Tour de France: Ewan überwindet den Hitzekoller

Caleb Ewan gewinnt den Sprint auf der 16. Etappe der Tour de France

Die Analyse nach der 16. Etappe

Tour de France: Ewan überwindet den Hitzekoller

Von Michael Ostermann (Nimes)

Caleb Ewan gewinnt den erwarteten Massensprint in Nimes. Doch das große Thema der 16. Etappe ist die Hitze, die auch dem Etappensieger schwer zu schaffen macht.

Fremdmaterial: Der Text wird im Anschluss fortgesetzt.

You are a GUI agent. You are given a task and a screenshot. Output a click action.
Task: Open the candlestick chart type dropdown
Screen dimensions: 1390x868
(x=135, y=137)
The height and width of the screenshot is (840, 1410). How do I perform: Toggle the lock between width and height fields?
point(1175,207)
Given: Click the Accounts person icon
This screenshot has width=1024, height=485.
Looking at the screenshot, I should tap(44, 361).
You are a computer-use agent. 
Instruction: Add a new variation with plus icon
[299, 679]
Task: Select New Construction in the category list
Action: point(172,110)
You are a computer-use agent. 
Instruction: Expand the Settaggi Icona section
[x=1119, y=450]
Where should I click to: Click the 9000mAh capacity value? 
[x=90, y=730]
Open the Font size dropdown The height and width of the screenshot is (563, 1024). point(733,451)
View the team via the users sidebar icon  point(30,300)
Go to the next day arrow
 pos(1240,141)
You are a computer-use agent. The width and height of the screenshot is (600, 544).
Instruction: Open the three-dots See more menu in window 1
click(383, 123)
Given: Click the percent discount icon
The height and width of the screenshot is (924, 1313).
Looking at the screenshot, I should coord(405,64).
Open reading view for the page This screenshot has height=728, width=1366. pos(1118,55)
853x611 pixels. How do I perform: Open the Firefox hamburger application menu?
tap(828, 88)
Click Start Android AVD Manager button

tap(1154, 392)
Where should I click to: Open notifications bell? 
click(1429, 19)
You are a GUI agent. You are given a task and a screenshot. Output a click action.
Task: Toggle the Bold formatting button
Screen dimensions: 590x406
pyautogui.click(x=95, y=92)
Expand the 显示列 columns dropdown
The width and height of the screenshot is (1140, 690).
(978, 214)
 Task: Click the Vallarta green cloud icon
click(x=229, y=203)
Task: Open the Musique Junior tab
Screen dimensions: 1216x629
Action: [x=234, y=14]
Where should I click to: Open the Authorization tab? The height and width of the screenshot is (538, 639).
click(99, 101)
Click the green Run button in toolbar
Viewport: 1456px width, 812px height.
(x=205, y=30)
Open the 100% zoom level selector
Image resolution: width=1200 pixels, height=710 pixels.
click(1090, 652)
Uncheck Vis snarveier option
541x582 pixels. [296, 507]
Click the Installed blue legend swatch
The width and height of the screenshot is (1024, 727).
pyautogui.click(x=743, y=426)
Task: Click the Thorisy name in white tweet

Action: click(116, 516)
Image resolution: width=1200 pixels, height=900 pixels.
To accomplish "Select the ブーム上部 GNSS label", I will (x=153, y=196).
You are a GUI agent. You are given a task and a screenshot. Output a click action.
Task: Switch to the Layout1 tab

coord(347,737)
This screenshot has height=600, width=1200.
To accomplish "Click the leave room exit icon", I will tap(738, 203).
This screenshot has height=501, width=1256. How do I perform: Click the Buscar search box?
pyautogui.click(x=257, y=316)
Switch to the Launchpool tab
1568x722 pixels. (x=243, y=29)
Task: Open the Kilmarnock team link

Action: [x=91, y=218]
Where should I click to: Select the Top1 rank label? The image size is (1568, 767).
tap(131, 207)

Es ging alles sehr schnell im Zielbereich der 16. Etappe der Tour de France in Nimes. Die Fans, die dort stundenlang im spärlichen Schatten ausgeharrt hatten, um einen Blick auf die Protagonisten des Rennens zu werfen, bekamen nicht viel zu sehen. Die meisten Radprofis waren ruckzuck in den klimatisierten Bussen verschwunden. Kühlwesten, Getränke, ab in den Bus - raus aus der Hitze.

Eiswürfel im Helm und im Trikot

Nur diejenigen, die noch Verpflichtungen hatten, mussten noch bleiben. Caleb Ewan, der Etappensieger zum Beispiel oder Julian Alaphilipe, der nach wie vor das Gelbe Trikot trägt. Der Franzose allerdings machte ebenfalls direkt nach der Podiumszeremonie die Biege und verzichtete auf einen Gang durch die Mixed Zone und in die Pressekonferenz, um die Fragen der Weltpresse zu beantworten.

Die Hitze war eines der beherrschenden Themen an diesem Tag. Schon mittags am Start an der römischen Arena in Nimes hatte das Thermometer 38 Grad im Schatten angezeigt, und unterwegs war es dann auf der meist freien, schattenlosen Fläche sogar deutlich heißer gewesen. Man sah Fahrer Eiswürfel in die Luftschlitze ihrer Helme und unter das Trikot stecken, um sich ein wenig Kühlung zu verschaffen.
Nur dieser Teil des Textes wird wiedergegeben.